While most of us rely on doctors to be our calm in a crisis, those very doctors are now at the center of a heated national debate—one that’s asking big questions about their right to strike, their duty to care, and what comes first: the paycheck or the patient?
With the NHS already under pressure, the recent five-day strike by resident doctors in England (previously called junior doctors) has stirred strong opinions—and now, the conversation is heading straight to the top of the medical rulebook.
Calls Grow for Medical Regulator to Step In
The General Medical Council (GMC), the UK’s independent regulator for doctors, is being urged to take a stand.
The pressure is coming from the Conservative Party, who want the GMC to review whether striking is even compatible with the ethical standards doctors pledge to uphold.
In particular, they’re pointing to the GMC’s “Good Medical Practice” code, which clearly states that doctors must always put patient care first.
Shadow Health Secretary Stuart Andrew fired off a letter to the GMC’s chief, Charlie Massey, suggesting a major rethink of these guidelines.
Conservatives Push for an Immediate Ban on Strikes
The Conservative Party isn’t stopping with letters.
Party leader Kemi Badenoch has already promised that, if the Tories return to power, they’ll push through legislation to ban strikes by doctors entirely—putting them in the same category as police and military personnel, who aren’t allowed to walk out.
The idea is to introduce “minimum service levels” across the NHS—ensuring that even during strikes, basic patient care continues uninterrupted.
These service rules had previously been introduced for some sectors by the last Conservative government but were scrapped by the new Labour leadership.

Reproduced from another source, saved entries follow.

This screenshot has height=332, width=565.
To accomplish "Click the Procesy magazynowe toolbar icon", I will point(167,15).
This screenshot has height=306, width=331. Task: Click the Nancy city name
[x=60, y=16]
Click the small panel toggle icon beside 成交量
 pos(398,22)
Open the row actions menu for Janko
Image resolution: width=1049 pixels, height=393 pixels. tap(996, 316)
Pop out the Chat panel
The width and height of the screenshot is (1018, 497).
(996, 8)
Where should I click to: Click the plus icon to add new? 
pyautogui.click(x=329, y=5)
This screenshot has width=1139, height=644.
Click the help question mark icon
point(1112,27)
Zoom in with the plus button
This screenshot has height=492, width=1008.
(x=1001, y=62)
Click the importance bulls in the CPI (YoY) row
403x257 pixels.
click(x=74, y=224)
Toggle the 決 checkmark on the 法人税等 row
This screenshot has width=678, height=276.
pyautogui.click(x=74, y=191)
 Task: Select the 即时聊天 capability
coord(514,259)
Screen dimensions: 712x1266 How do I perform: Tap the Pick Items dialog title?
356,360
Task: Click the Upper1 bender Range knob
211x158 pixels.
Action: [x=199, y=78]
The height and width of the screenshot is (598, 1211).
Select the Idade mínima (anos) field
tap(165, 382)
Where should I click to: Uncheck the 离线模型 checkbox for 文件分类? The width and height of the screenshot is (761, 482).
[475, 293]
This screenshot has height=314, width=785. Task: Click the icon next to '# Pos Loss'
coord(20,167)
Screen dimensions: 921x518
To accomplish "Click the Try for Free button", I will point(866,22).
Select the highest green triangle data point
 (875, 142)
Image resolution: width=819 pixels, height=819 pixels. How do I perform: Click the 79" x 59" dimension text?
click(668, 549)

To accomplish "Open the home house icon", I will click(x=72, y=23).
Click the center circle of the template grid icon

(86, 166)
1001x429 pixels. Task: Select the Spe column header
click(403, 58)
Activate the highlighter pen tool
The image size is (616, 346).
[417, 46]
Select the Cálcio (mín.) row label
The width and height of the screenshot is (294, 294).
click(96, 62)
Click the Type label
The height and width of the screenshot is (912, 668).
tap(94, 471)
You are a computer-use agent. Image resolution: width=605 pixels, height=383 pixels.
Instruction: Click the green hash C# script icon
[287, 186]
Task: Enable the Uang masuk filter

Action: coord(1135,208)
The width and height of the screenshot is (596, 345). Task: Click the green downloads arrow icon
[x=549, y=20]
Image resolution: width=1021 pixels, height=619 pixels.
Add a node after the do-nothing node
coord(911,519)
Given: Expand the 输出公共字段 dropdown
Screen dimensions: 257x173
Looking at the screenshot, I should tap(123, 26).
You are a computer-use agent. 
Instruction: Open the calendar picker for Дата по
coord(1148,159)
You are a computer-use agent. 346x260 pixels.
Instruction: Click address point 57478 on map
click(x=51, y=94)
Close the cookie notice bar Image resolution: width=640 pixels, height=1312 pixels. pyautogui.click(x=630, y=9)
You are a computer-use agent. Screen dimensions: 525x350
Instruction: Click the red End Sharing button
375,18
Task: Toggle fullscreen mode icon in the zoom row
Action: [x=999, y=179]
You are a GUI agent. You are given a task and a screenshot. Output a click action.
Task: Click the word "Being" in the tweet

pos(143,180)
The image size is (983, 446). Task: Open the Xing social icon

NHS Staff Still in Talks—but the Pay Row Lingers
While tensions rise over legal rights and patient safety, both the Labour Government and the British Medical Association (BMA)—the union representing the doctors—say they’re still open to talks.
Health Secretary Wes Streeting has signaled that while there’s no extra money on the table for pay, he’s ready to negotiate on working conditions, training access, and long-term career growth.
But BMA leaders are digging their heels in, insisting that pay still has to be part of the conversation.
They’re also raising concerns over a related issue: a shortage of training spots for doctors in the UK, which they believe could be a major roadblock to improving the system.
Doctors Defend Their Right to Strike
Dr. Tom Dolphin, who chairs the BMA council, had strong words in response to Tory threats to outlaw strikes.
“Doctors aren’t militants,” he said. “They’re professionals raising the alarm about a health service in crisis.”
He also pushed back against what he called an attempt to “silence the canary in the coalmine,” warning that banning strikes doesn’t solve the core problems plaguing the NHS.
The BMA stressed that doctors already follow strict emergency protocols during industrial action, including stepping in when there’s an unforeseen emergency or a major casualty event.
But they were also clear: those agreements don’t cover everyday, non-urgent care, which is precisely where the system is struggling.
Government Frustration vs. Public Sympathy
Wes Streeting didn’t hide his frustration at the impact of the strike, saying that while much of the planned care had gone ahead, some patients had been left disappointed.
Still, he praised NHS workers for working hard to minimize disruptions, and he reaffirmed his willingness to return to the negotiating table.
He pointed out that resident doctors have already received a 28.9% pay increase over the last three years and warned that going further this year simply isn’t possible within the current budget.
At the same time, he acknowledged the need to do more for doctors’ day-to-day working conditions, especially after more than a decade of underfunding and system strain.
What Happens Next?
For now, the GMC is standing firm. A spokesperson reminded the public that doctors do have the legal right to take part in industrial action and that hospitals are expected to plan ahead to keep patients safe.
Still, as the political pressure builds and public patience wears thin, the question remains: can a balance be struck between doctors’ rights and patients’ needs?
One thing is certain—this conversation is far from over.